Passage to read.
%%
I’m not in denial as much as I’m suggesting a path forward which would expose it clearly. If asked “Why do you vote for X?” and the honest answer is “Becuase they pay me in bananas / sexual favors / Slim Jims / pieces of paper with dead people on them / piles of coke / (whatever)” then it becomes clear. If they lie about it and are inconsistent, I think over time, that becomes clear to the community also. If in the off chance they have a legit answer, then we all understand more. I’m simply assuming good intentions first. If they don’t want to talk about their reasoning and are unwilling to justify their vote with a rational response, then what you’re describing becomes more clear to everyone and in a way that makes as few assumptions as possible. Innocent until proven irrational.
The recent call-out of @ranchorelaxo is an example of what I mean. It’s telling that he/she/it did not defend themself (yet) but instead @haejin did.
%%
Records provided.
%%
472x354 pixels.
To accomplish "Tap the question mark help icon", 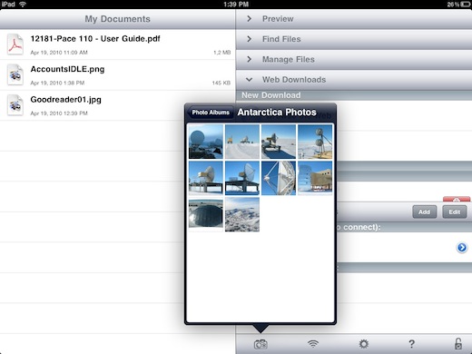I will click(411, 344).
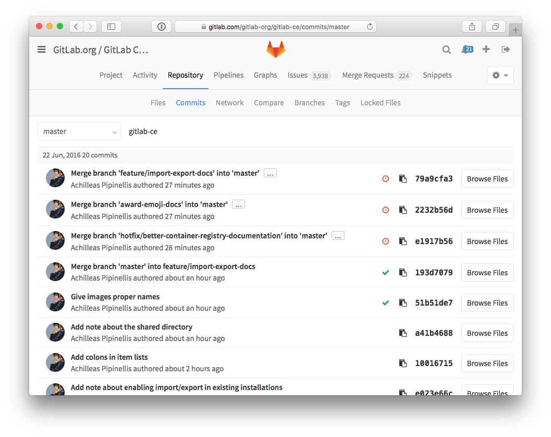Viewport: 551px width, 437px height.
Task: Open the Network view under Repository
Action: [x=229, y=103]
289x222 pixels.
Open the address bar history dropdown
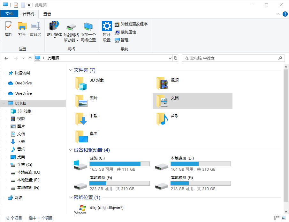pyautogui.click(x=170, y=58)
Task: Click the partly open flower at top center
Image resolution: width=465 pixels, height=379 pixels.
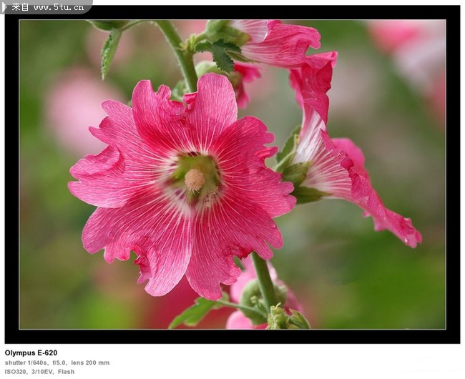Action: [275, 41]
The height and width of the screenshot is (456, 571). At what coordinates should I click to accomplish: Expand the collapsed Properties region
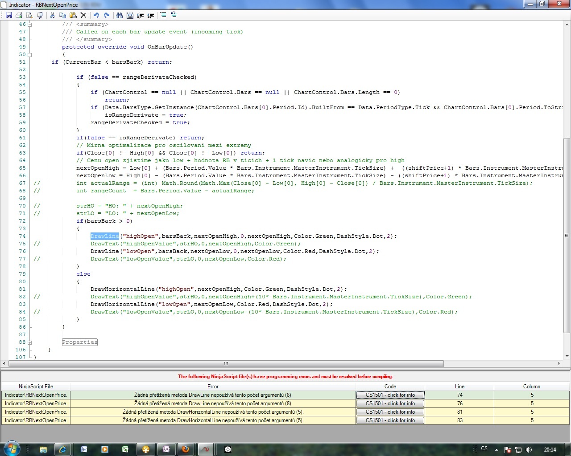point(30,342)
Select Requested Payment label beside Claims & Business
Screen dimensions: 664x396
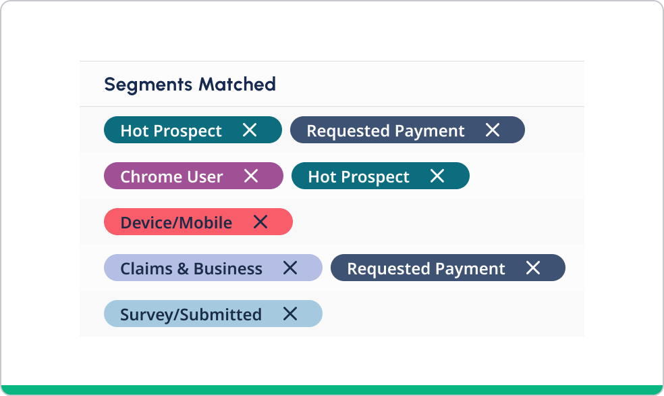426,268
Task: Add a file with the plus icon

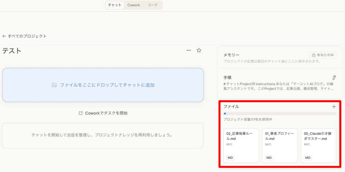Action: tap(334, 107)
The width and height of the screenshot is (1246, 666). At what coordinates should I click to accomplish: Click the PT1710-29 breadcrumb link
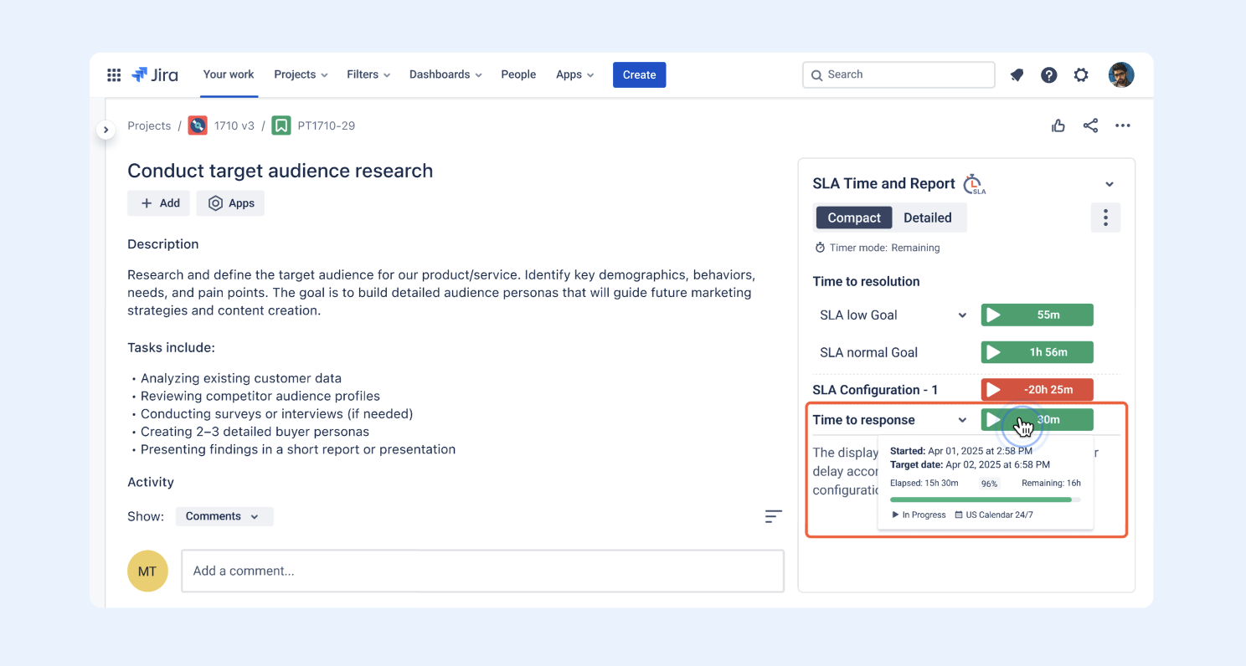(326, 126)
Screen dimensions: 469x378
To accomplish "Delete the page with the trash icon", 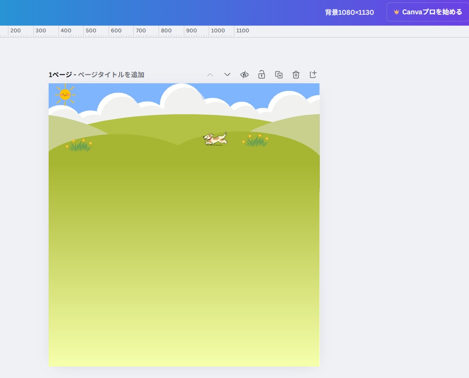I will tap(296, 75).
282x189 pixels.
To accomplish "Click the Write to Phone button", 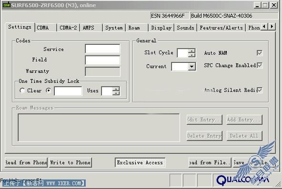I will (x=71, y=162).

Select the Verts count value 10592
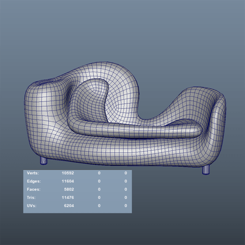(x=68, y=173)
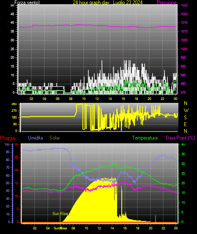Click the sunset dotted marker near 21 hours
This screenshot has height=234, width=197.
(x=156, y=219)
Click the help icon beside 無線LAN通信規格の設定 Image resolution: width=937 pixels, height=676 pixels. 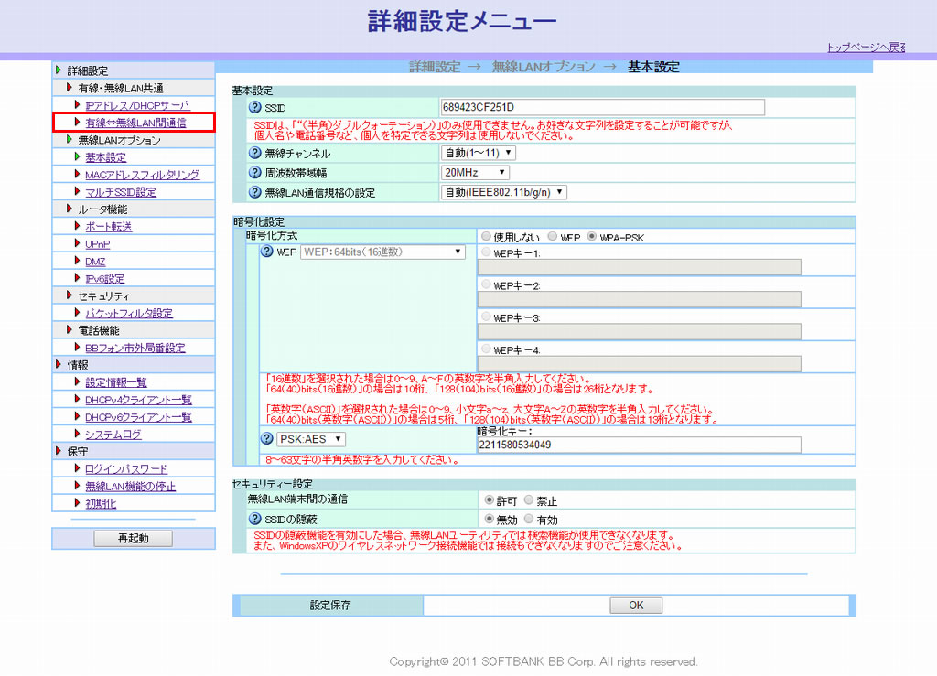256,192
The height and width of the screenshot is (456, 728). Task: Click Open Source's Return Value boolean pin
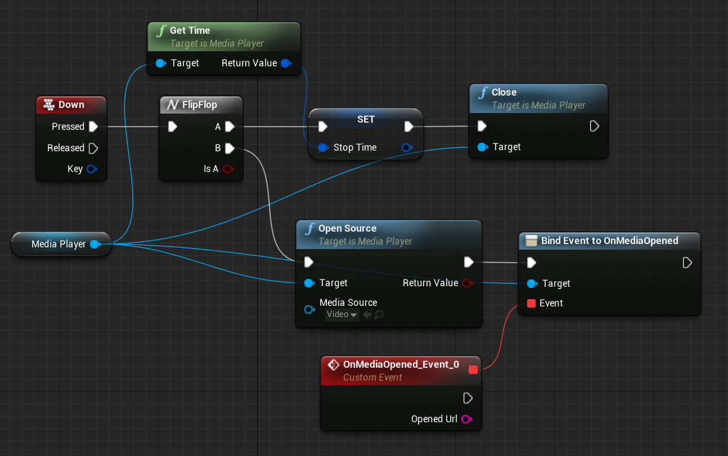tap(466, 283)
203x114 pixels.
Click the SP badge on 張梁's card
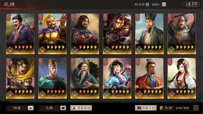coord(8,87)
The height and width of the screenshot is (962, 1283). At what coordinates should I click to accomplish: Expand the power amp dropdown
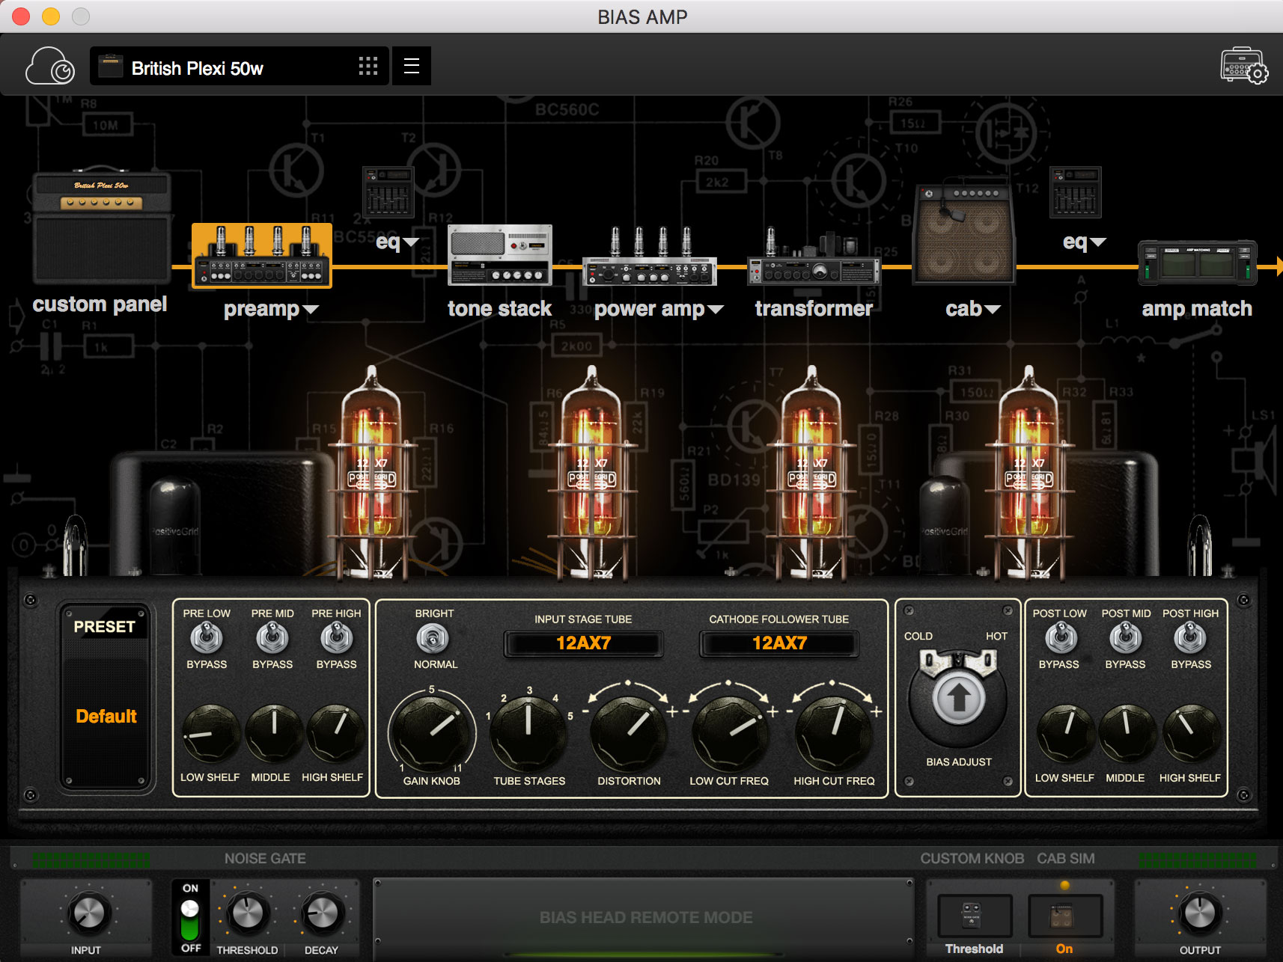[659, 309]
%%
Directive 1. In one to three sentences, explain how, according to the comment about voting, asking someone "Why do you vote for X?" would make their motives clear.
Directive 2. Please transcribe the comment about voting, starting with "I’m not in denial" and going on through "until proven irrational.".
The listing has nothing to do with the comment about voting.

Output 1. An honest answer that the voter is paid in some way exposes the motive plainly, a lying and inconsistent answer becomes clear to the community over time, and a legitimate answer helps everyone understand more. If the voter won't explain or justify the vote rationally, the problem becomes clearer to everyone while making as few assumptions as possible.

Output 2.
I’m not in denial as much as I’m suggesting a path forward which would expose it clearly. If asked “Why do you vote for X?” and the honest answer is “Becuase they pay me in bananas / sexual favors / Slim Jims / pieces of paper with dead people on them / piles of coke / (whatever)” then it becomes clear. If they lie about it and are inconsistent, I think over time, that becomes clear to the community also. If in the off chance they have a legit answer, then we all understand more. I’m simply assuming good intentions first. If they don’t want to talk about their reasoning and are unwilling to justify their vote with a rational response, then what you’re describing becomes more clear to everyone and in a way that makes as few assumptions as possible. Innocent until proven irrational.